-- YOUR GOAL --
Repeat the lines of the records verbatim, starting at the line that contains "Given: Select the" and stopping after the line that contains "pyautogui.click(x=466, y=597)".

Pointing records for text and elements
..........

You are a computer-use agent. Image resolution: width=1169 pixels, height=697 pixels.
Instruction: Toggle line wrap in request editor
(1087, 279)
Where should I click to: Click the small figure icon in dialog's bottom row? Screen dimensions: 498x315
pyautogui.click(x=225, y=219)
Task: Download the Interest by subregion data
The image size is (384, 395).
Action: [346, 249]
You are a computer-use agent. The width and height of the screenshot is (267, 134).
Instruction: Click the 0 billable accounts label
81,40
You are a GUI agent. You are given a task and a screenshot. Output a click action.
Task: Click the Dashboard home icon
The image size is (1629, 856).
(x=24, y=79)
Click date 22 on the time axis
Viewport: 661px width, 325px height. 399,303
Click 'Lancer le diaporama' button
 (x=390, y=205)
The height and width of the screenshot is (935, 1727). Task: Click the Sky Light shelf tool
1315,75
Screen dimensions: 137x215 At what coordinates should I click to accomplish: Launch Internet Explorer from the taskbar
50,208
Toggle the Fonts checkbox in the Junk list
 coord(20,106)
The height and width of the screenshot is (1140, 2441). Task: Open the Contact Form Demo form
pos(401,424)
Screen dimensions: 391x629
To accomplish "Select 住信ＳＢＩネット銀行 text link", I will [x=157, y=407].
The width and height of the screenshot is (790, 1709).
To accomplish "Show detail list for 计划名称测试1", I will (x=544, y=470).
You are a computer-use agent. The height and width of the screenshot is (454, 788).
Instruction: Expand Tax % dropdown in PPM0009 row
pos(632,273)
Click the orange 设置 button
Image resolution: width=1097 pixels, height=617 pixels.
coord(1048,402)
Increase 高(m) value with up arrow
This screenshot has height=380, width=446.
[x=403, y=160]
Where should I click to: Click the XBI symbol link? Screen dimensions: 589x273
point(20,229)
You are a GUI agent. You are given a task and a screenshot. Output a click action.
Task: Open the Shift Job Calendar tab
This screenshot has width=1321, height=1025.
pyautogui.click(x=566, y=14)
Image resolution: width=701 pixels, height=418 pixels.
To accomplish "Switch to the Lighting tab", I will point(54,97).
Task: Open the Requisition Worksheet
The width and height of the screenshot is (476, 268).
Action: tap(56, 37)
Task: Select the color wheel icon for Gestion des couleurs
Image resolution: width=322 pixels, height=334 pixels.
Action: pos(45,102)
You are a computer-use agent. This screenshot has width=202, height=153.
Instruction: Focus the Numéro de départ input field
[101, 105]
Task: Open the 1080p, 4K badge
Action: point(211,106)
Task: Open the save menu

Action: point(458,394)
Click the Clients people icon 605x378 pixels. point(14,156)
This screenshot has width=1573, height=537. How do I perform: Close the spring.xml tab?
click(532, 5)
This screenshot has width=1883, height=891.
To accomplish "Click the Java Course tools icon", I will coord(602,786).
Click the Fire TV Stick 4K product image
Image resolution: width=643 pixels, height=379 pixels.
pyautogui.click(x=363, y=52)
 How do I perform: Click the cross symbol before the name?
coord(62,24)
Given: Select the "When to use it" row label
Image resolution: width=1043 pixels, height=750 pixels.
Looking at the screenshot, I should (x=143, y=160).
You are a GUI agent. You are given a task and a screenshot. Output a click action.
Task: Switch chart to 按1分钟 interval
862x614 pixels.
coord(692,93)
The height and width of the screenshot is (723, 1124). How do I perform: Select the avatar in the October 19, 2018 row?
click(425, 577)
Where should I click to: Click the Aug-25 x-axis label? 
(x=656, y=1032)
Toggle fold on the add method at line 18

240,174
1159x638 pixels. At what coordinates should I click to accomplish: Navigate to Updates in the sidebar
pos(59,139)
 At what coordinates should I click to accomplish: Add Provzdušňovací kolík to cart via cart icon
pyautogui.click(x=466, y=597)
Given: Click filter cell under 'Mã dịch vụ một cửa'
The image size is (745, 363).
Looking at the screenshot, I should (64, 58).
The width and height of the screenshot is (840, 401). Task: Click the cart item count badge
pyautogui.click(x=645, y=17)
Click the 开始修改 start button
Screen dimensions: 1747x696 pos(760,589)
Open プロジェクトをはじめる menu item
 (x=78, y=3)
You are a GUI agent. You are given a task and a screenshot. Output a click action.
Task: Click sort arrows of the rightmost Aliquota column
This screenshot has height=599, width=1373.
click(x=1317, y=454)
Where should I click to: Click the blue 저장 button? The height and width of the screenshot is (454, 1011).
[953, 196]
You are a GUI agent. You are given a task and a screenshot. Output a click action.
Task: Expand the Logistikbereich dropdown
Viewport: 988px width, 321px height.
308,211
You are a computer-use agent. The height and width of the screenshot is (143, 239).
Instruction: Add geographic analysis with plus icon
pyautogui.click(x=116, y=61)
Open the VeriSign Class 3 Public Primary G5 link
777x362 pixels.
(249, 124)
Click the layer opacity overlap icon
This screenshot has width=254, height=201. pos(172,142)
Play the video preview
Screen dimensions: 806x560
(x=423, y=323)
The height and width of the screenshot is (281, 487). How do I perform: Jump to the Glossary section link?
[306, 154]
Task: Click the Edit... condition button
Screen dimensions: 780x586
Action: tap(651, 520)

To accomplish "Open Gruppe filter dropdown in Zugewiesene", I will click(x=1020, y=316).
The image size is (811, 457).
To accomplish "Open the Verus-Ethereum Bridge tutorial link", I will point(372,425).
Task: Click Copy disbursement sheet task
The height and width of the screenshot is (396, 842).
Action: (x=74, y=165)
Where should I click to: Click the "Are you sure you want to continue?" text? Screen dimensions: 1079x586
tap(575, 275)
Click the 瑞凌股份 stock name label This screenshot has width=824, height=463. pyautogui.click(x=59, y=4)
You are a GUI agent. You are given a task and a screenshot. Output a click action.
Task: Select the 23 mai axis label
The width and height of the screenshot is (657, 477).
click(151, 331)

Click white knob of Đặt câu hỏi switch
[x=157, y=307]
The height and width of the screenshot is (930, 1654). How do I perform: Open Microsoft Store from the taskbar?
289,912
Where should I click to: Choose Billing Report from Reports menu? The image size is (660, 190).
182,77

..........

-- WRITTEN REPLY --
Given: Select the "When to use it" row label
Image resolution: width=1043 pixels, height=750 pixels.
Looking at the screenshot, I should (x=143, y=160).
You are a GUI agent. You are given a task and a screenshot. Output a click action.
Task: Switch chart to 按1分钟 interval
862x614 pixels.
coord(692,93)
The height and width of the screenshot is (723, 1124). How do I perform: Select the avatar in the October 19, 2018 row?
click(425, 577)
Where should I click to: Click the Aug-25 x-axis label? 
(x=656, y=1032)
Toggle fold on the add method at line 18

240,174
1159x638 pixels. At what coordinates should I click to accomplish: Navigate to Updates in the sidebar
pos(59,139)
 At what coordinates should I click to accomplish: Add Provzdušňovací kolík to cart via cart icon
pyautogui.click(x=466, y=597)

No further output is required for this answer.